IAIN Duncan Smith, the Work & Pensions Secretary, says he will force migrants from the EU to wait a full year before they can claim benefits. Home Secretary Theresa May says she will bring in new laws to chuck foreign criminals out of the UK. Reality check, please. The truth is that neither Mr Duncan Smith nor Mrs May, nor any other minister of what we used to call the Crown, can promise any such thing. As they know full well, any laws they pass are subject to EU legislation and the Euro-courts. And if our masters in Brussels and Strasbourg say every new arrival is to be given a free house, the right to vote and a bag of sweets, that's exactly what will happen. Readers sometimes ask me why we have 650 MPs at Westminster. You know, I haven't the faintest idea.
DON'T you admire the honesty of the would-be driver in London who, it was revealed this week, has flunked his (or her) driving-theory test 107 times? By now, plenty of people would have sent along a pal to impersonate them.

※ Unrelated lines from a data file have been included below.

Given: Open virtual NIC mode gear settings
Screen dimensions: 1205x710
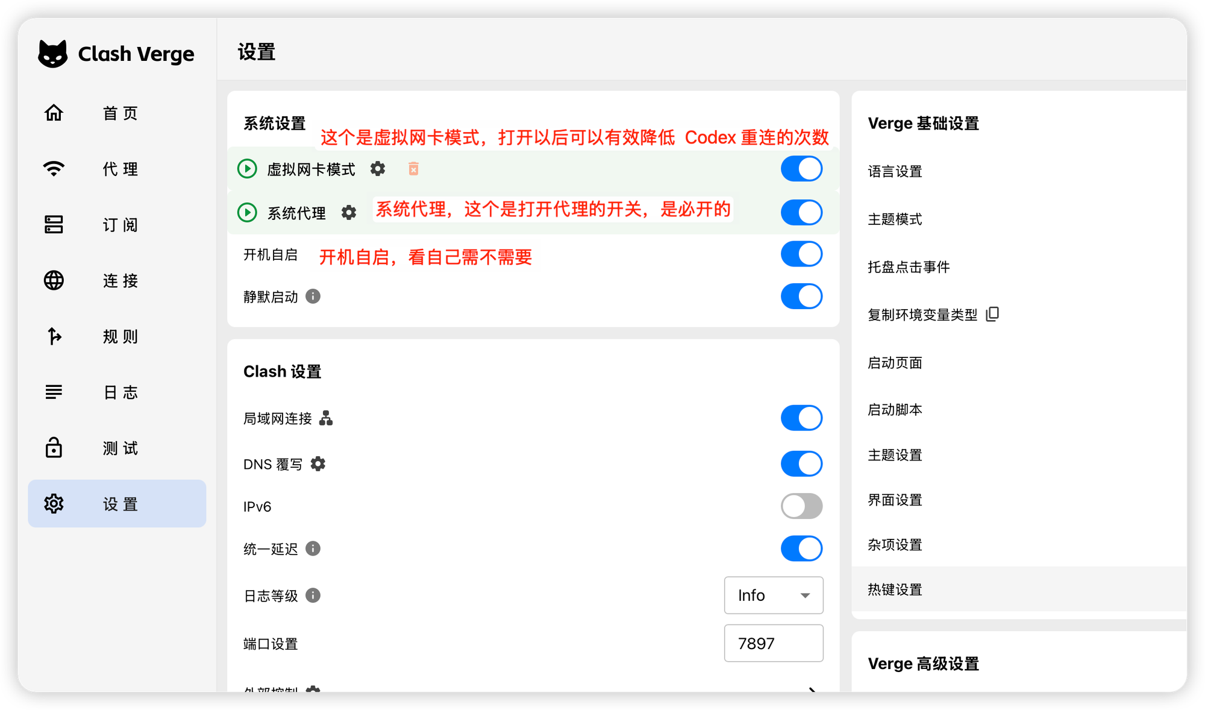Looking at the screenshot, I should pos(378,169).
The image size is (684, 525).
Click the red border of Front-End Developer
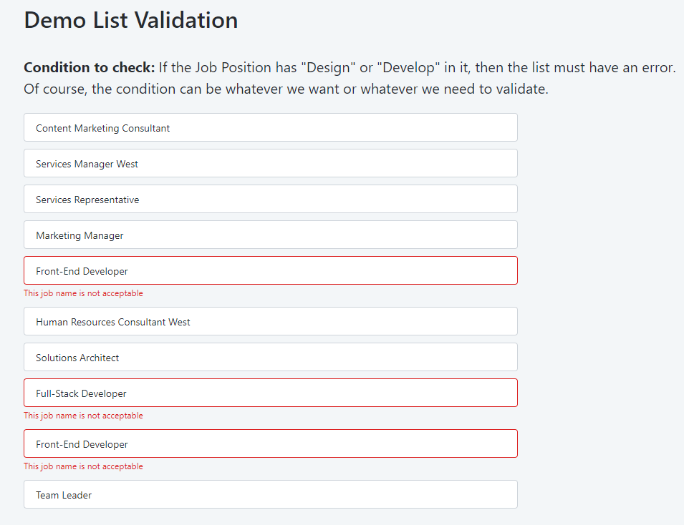[271, 256]
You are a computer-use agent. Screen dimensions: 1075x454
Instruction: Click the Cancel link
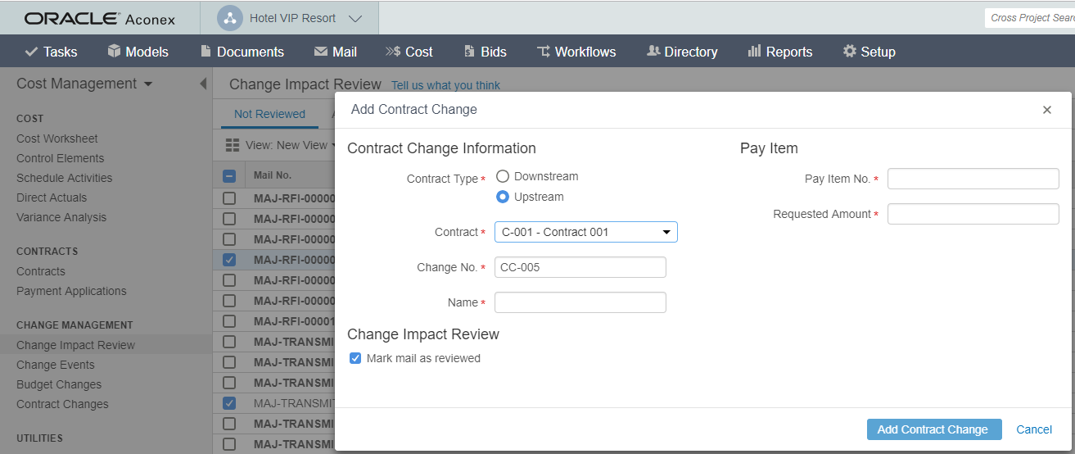tap(1033, 429)
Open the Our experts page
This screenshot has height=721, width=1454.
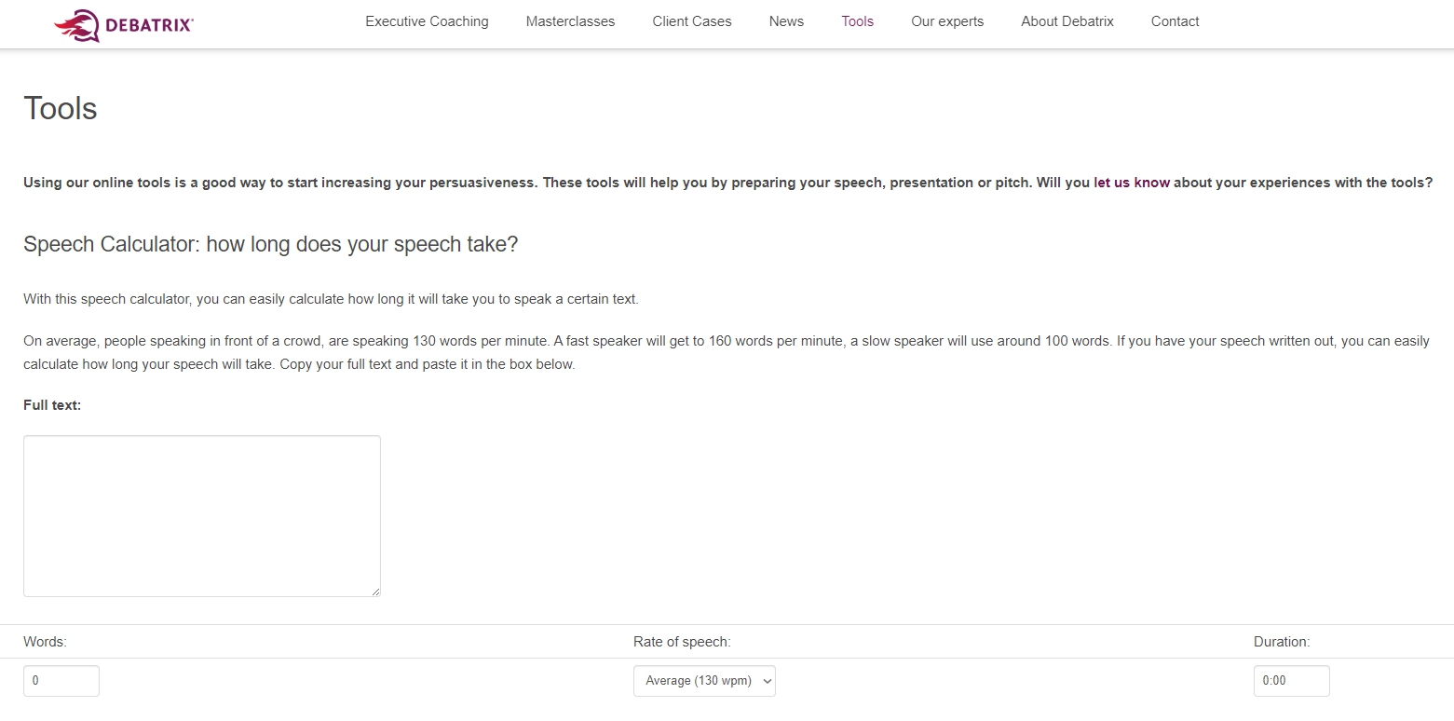pyautogui.click(x=947, y=21)
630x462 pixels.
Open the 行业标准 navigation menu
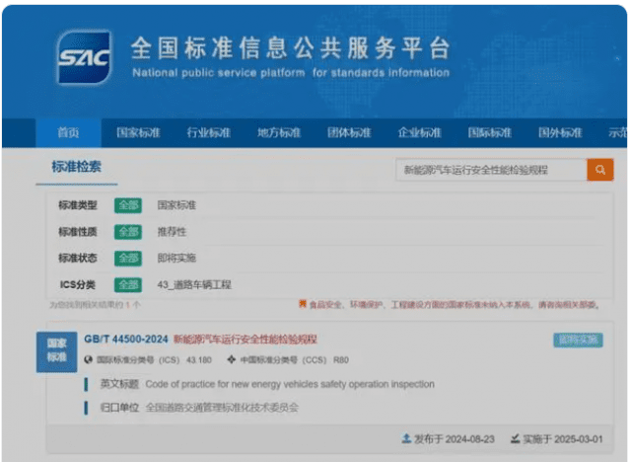[207, 133]
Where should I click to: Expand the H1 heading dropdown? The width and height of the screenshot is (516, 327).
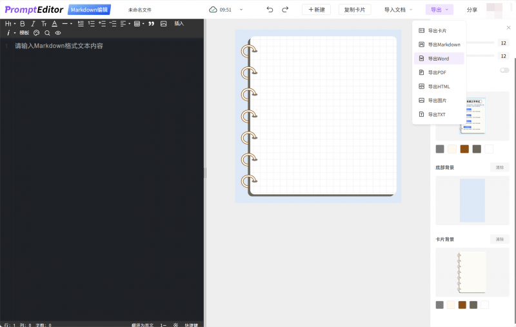10,24
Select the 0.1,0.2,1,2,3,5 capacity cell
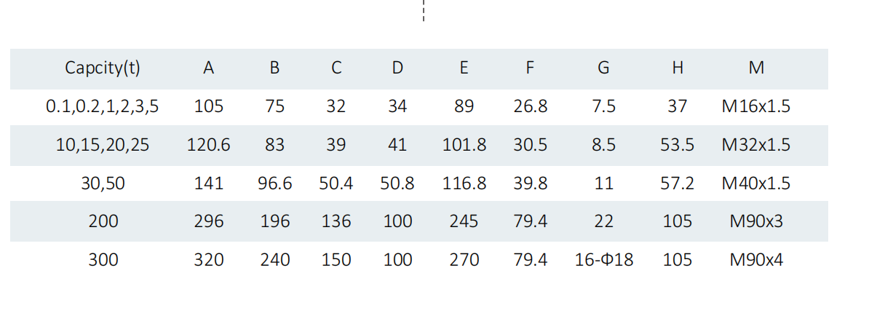This screenshot has width=877, height=313. pyautogui.click(x=103, y=107)
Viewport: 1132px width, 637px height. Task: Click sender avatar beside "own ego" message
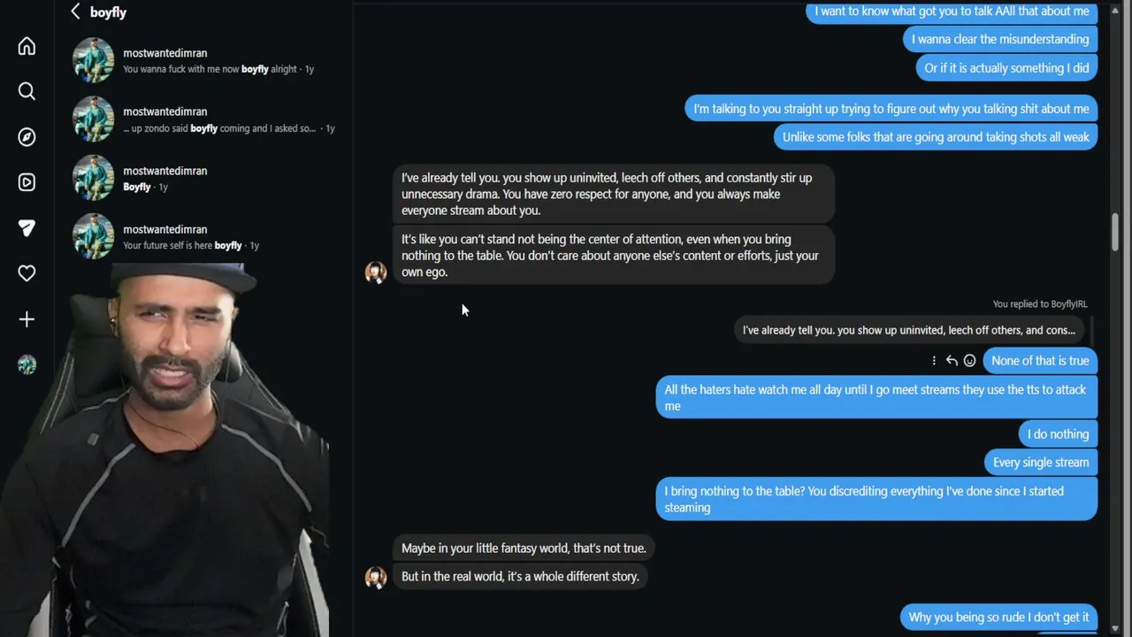(x=376, y=272)
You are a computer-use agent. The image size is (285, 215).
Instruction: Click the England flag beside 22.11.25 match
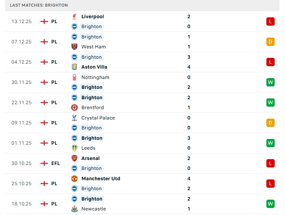[44, 103]
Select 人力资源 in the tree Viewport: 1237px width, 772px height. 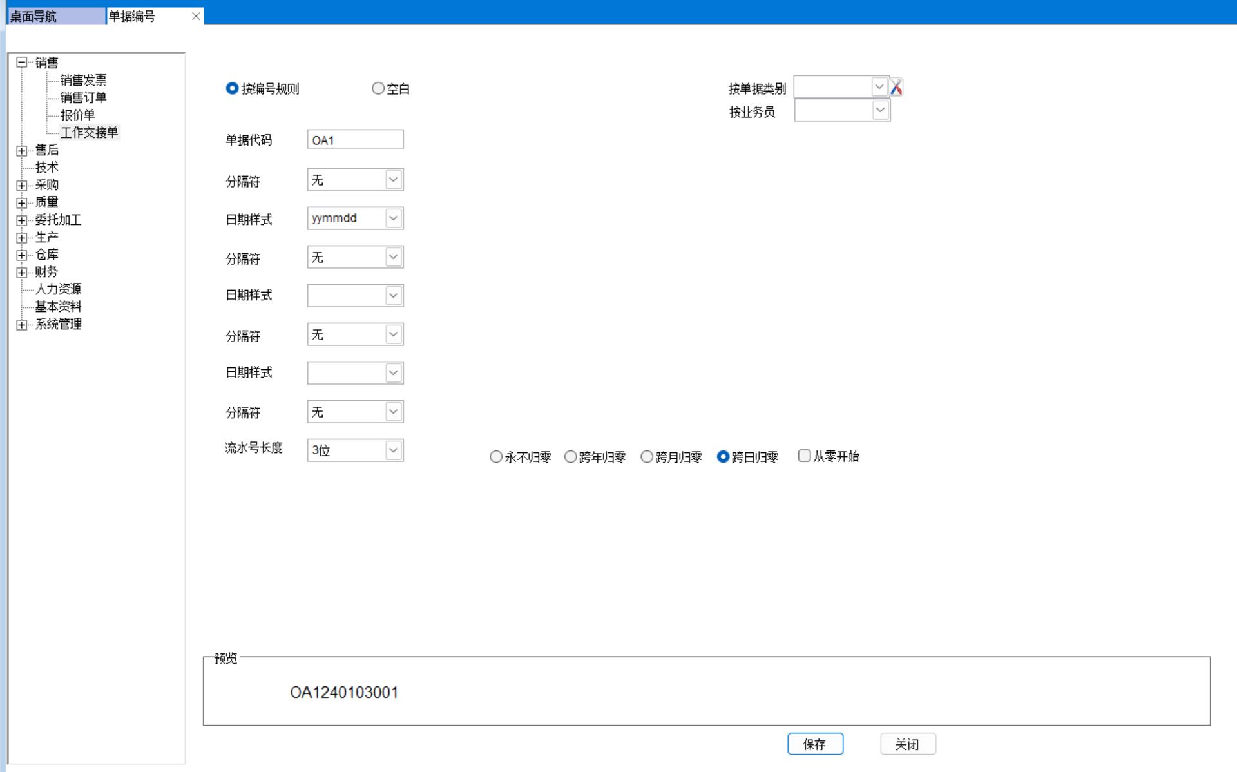[x=58, y=289]
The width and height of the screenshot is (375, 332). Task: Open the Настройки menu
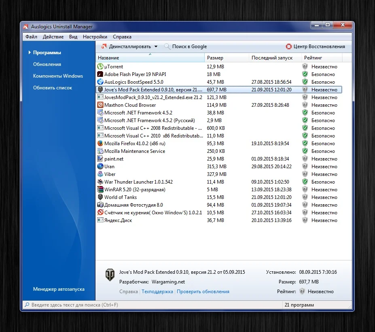pos(95,37)
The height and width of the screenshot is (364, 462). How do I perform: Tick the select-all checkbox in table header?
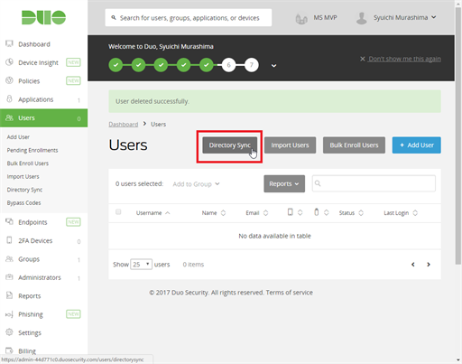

STILL going for the title of World's Worst Provider, BT is now two weeks into repairing (or rather failing to repair) the line serving my neighbourhood. I have had a heart-to-heart with the line engineer, tearing his hair out in frustration because the job requires a full cable team but they keep sending just him and his van. In his words, he simply wants someone in the organisation to take "ownership," which is presumably what we used to call responsibility.
MEANWHILE if anyone at BT can explain in simple terms what is meant by their latest update (punctuated exactly as you see here), I'd love to hear from them. It reads: "An engineer has been allocated to resolve your fault it is no longer possible to make any changes."
I RECENTLY raised the old question of why, in an age of devolution and rule from Brussels, we still need 650 MPs at Westminster. The answer, from the wilder fringes of the Lib-Dems, is that we don't need 650 but 1,300. The suggestion, to be raised at the Lib-Dem spring conference in the interests of wider access for all, is for the creation of job-sharing MPs, with two job-sharers standing as one candidate in elections. Interesting proposal. Would job-sharing MPs both get the present 80-day holidays or would they get 40 days off each?
IT IS a fact universally acknowledged that frumpy women of a certain age who have made their name from brilliant writing are always going to have a bit of a downer on slim, gorgeous chicks with cascading curls who marry princes. Hilary Mantel, the novelist, has denounced the Duchess of Cambridge as "plastic and "personality-free." Julie Burchill, the columnist, joins the attack on the woman she calls "poor shiny, smiley Kate." You can't help looking at Mesdames Mantel and Burchill and suspecting that if they woke up tomorrow morning looking half as good as Kate they would both be altogether shinier and smilier, and a lot less unkind.
INCIDENTALLY, I see my collection of arcane memorabilia also includes the authentic Holy Grail, the jug used by Christ at the Last Supper. It comes with a certificate of authenticity signed by Pontius Pilate and is reassuringly marked "microwave safe."
MONEY talks. That is why a sports hall at Sandhurst military academy, which was once named after the heroic 1914 retreat from Mons, is to be renamed King Hamed Hall in honour of the Bahraini monarch who has endowed the place with millions. I understand the name change has caused some resentful muttering in the ranks, particularly in the Mitsubishi Shopping Village (formerly Aldershot).